E sul piano politico come affronterà il ballottaggio? Spera nei voti di Airaudo e di altri dei 15 candidati sindaci esclusi dal secondo turno?
«Mi rivolgo a tutti gli elettori. Ai miei per primi, chiedendo loro di confermare il consenso. Poi ai voti dei candidati che non sono al ballottaggio, che ora sono liberi, ma anche dei Cinquestelle dato che il mio programma può incontrare le loro istanze. Infine, voglio parlare a chi non è andato a votare al primo turno».

 

Perché un elettore grillino dovrebbe votare lei e non la Appendino?
«L’esperienza fa la differenza. Io ho dimostrato di saper fare il sindaco. Non basta vincere un’elezione, devi guidare la città. Torino è cambiata molto negli ultimi cinque anni, a detta di tutti in meglio».

 

Ha paura del «tutti contro Renzi»? Salvini e Brunetta hanno già suggerito di votare i candidati Cinquestelle a Roma e Torino.
«Credo che gli elettori non apprezzino le strumentalizzazioni politiche.
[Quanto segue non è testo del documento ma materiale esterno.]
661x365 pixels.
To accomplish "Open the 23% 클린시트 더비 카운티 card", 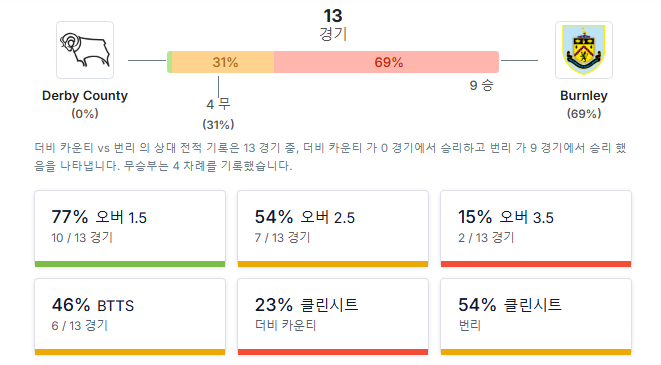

Sanno che si vota per i sindaci e sceglieranno i più credibili. È un voto locale e non nazionale».

 

Molti, però, hanno letto il calo di consensi del Pd come un messaggio destinato a Palazzo Chigi…
«Ho detto più volte che se si vota a Roma, Milano, Torino, Bologna, l’esito ha inevitabilmente influenza politica nazionale. Ma sarebbe un errore chiedere agli elettori un voto pro o contro Renzi».

 

Non pensa di avere pagato nelle urne, in parte, uno scotto non suo ma diretto al governo?
«Questo non lo so. Io ho fatto campagna su Torino; come Sala a Milano e Giachetti a Roma. Poi, l’animo dell’elettore può orientarsi per varie ragioni, tutte da rispettare. Ma altro è l’invito di leader di partito a votare per fini politici. A mio avviso, questa impostazione è sbagliata».